How do I approximately get the maximum vs a minimum in a constraint optimization problem?

65 Views Asked by At

I want to solve the two optimization problems:

$$ (1) \text{ } \min f(x) \text{ subject to } g(x) = 0 $$

and

$$ (2) \text{ } \max f(x) \text{ subject to } g(x) = 0 $$

separately of course (one then the other).

I was thinking of defining the auxiliary equations:

$$ L_1(x,\lambda) = f(x) + \lambda g(x) $$

for the minimization version and for the maximization:

$$ L_2(x,\lambda) = - f(x) + \lambda g(x) $$

since both solutions satisfy the standard $ \nabla f(x) = \lambda \nabla g(x) $ (i.e. that the lines and gradients are parallel) it seems I can't distinguish when I am getting a max or a min. So which one am I suppose to use for each one?

Or perhaps I can't distinguish them by designing a auxiliary equation and instead just optimize $L_1$ with gradient descent to optimize constraint (1) and gradient ascent to optimize $L_1$ to get (2) OR gradient descent on $L_2$? I am really confused because I don't understand why my optimization problem if I try to minimize $L_2$ with GD it wouldn't just drive $-f(x)$ to -infinity and ignore g(x) (since if $-f(x) = -\infty $ then $L_2$ is minimized...but it seems to have the weird property that it ignore my constraint... so did I design my auxiliary function wrong or am I using the wrong algorithm or what am I doing wrong?)

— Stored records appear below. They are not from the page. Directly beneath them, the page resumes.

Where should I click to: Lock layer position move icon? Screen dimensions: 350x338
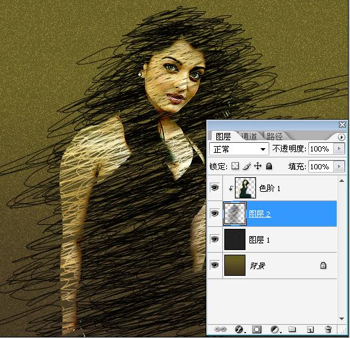tap(258, 166)
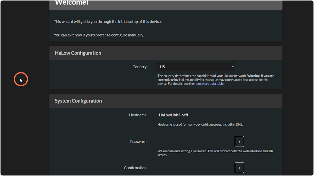Click the Hostname field label
The image size is (314, 176).
138,115
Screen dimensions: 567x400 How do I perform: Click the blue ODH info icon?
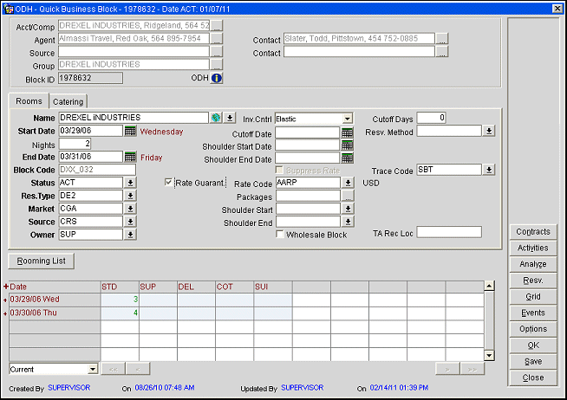pyautogui.click(x=217, y=78)
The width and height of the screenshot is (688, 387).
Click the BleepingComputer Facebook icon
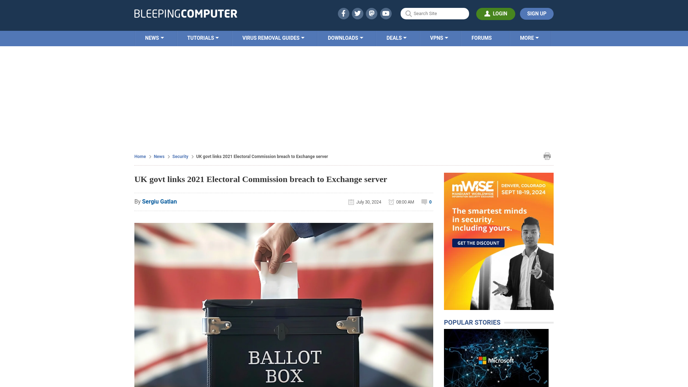343,13
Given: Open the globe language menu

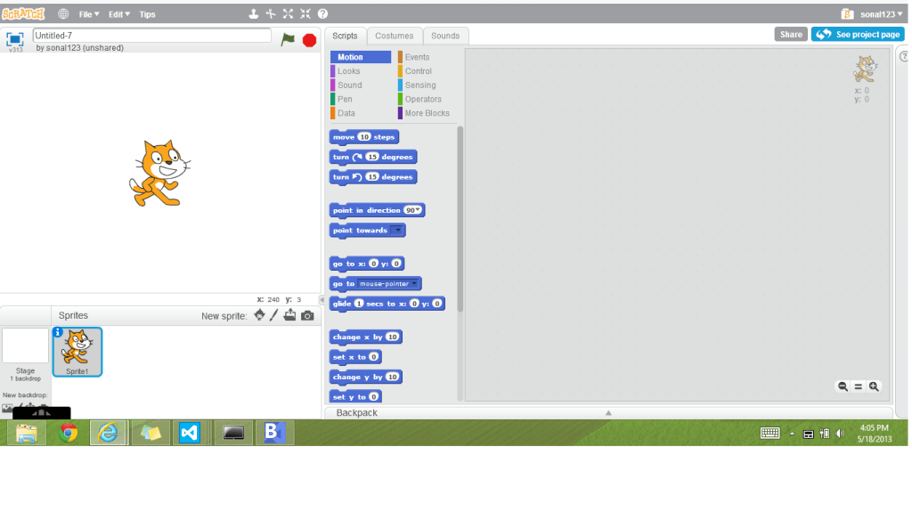Looking at the screenshot, I should point(63,14).
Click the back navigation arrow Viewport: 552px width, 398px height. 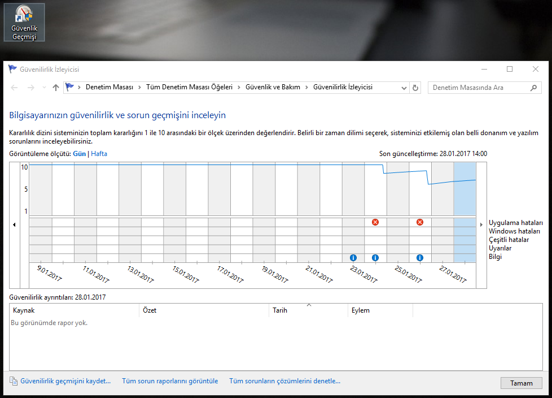tap(14, 88)
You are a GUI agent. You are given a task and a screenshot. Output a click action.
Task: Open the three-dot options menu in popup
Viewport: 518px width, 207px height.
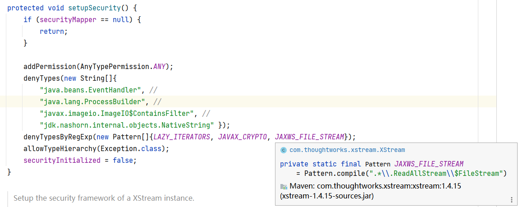click(511, 199)
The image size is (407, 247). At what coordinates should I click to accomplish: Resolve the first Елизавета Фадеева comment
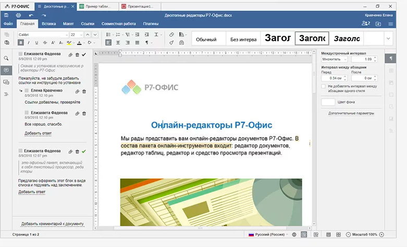coord(84,54)
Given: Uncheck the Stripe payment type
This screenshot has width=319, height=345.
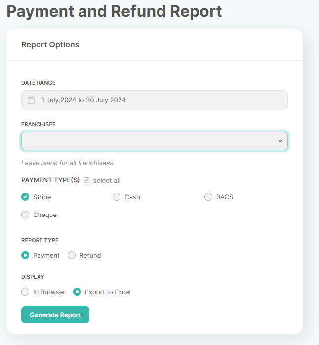Looking at the screenshot, I should [x=25, y=197].
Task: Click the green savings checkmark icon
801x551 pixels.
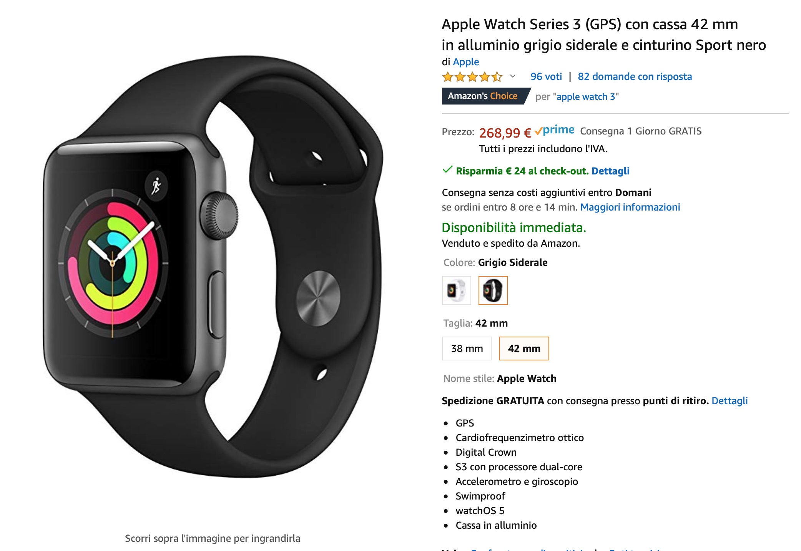Action: [x=447, y=169]
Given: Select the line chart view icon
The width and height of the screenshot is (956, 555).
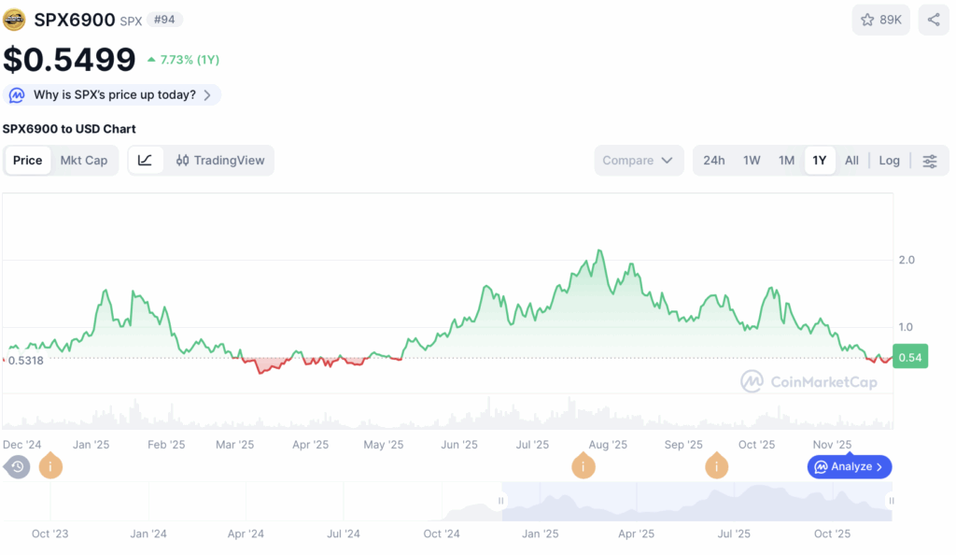Looking at the screenshot, I should tap(145, 161).
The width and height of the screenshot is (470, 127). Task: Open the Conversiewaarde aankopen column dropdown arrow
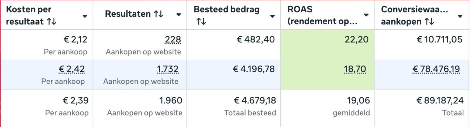tap(460, 16)
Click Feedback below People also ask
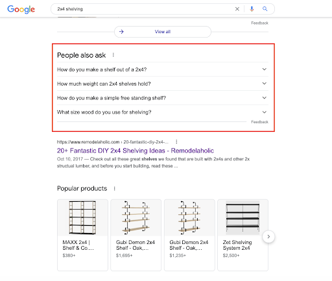The width and height of the screenshot is (332, 281). (259, 122)
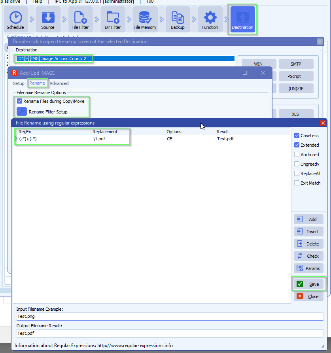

To add context is because I am trying to do the following:

I wanted to design an optimization problem where I maximize a non-negative quantity and another one where minimize it both subjected to a constraint.

$$ \min \| r \| \text{ subject to } f(x+r,w) = l$$

and separately then compute:

$$ \max\| r \| \text{ subject to } f(x+r,w) = l$$

the reason I am doing this is in the context of Neural Networks and adversarial examples. Thus, $f(x+r,w)$ is some complicated (non-convex) Neural Network function. In this framework I was wondering what exactly guaranteed as they claim in the paper that they get:

the closest image to x classified as l by f.

For example how do they know its not the farthest imagine classified as $l$? Perhaps not exactly fartherst because the problem might be non-convex but at least find the locally furthest image. In this case it would be sort of the furtherest the image $x$ would go and then change label.

The reason I am asking is because I am interested is comparing the difference between the two cases (a max and a min). I thought that a natural way to design the second one would be with the standard auxiliary equation:

$$ \min \| r \| + \lambda f(x+r,w) $$

(lets ignore the $x+r \in [0,1]^m$ constraint for a moment). Since one can just let $c = \frac{1}{\lambda}$ I assume its equivalent to solve:

$$ \min c\| r \| + Loss(f(x+r,w),y) $$

however what is not clear to me is what if we want to solve the maximization problem:

$$ \max\| r \| \text{ subject to } f(x+r,w) = l$$

do we just do:

$$ \min -\| r \| \text{ subject to } f(x+r,w) = l$$

and solve:

$$ \min -\| r \| + c Loss(f(x+r,w),l)$$

or

$$ \min -c \| r \| + Loss(f(x+r,w),l)$$

what feels odd to me is that in this case we can just arbitrarily make $\| r\|$ large so that the above is minimized at minus infinity. Is that right? I am confused about that. Or perhaps we just consider:

$$ L(r) = -\| r \| + c Loss(f(x+r,w),l) $$

and use gradient ascent instead of gradient descent. Is the algorithm Im using wrong or the auxiliary equation I'm trying to design is wrong...what is wrong?

Note: I am ok with local maximums or minimums.